▶ **Problem statement**: Copied exactly and without pictures, the lines from the beginning of the entries through the one that holds "You are a computer-use" should form the entire reply.

(Stored data entries)
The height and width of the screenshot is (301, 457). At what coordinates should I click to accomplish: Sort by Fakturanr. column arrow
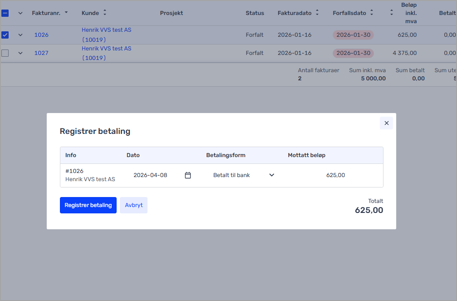coord(66,13)
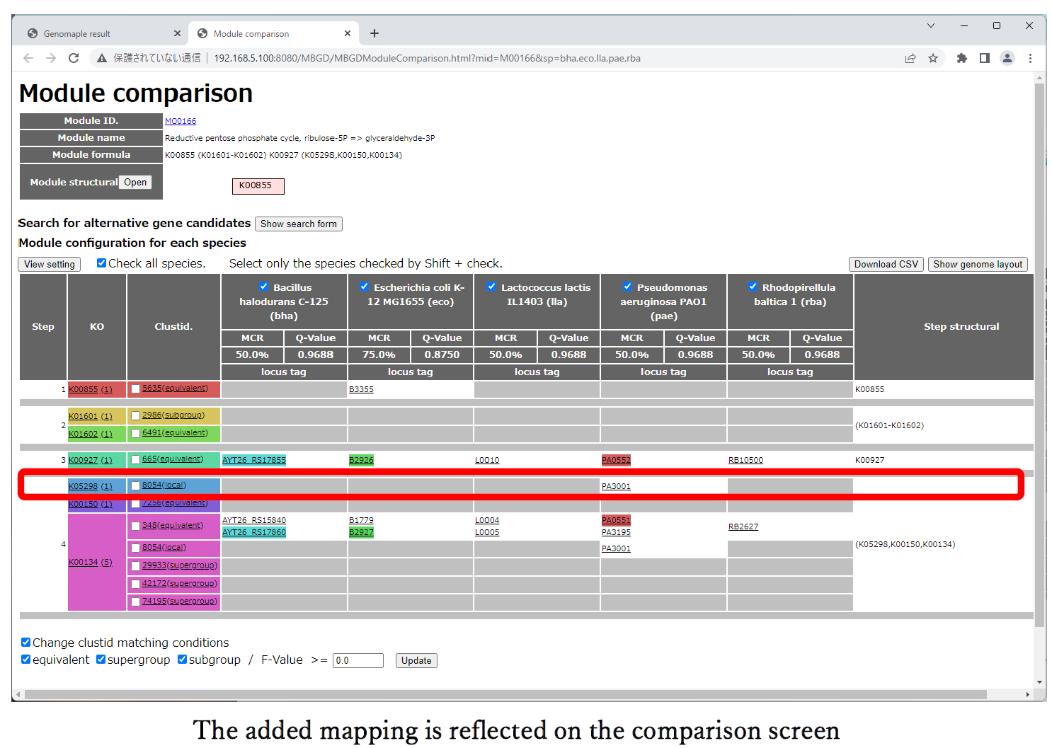Viewport: 1052px width, 748px height.
Task: Open the Chrome three-dot menu
Action: point(1030,58)
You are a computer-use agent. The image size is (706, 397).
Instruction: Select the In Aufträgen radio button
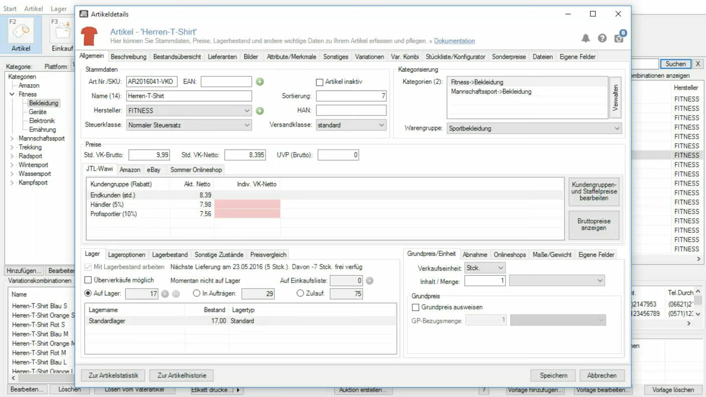tap(196, 293)
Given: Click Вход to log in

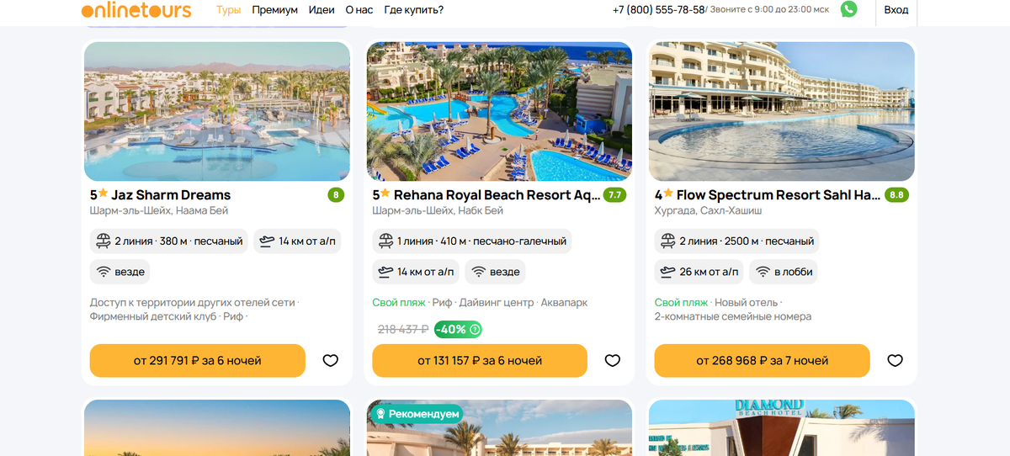Looking at the screenshot, I should [x=896, y=10].
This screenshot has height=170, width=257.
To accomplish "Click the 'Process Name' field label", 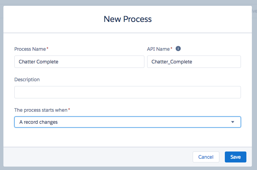I will (30, 49).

▶ **Answer**:
The height and width of the screenshot is (301, 457). At what coordinates should I click to accomplish: Sort by Fakturanr. column arrow
coord(66,13)
Viewport: 1052px width, 748px height.
Task: Open the Chrome three-dot menu
Action: point(1030,58)
You are a computer-use agent. The image size is (706, 397).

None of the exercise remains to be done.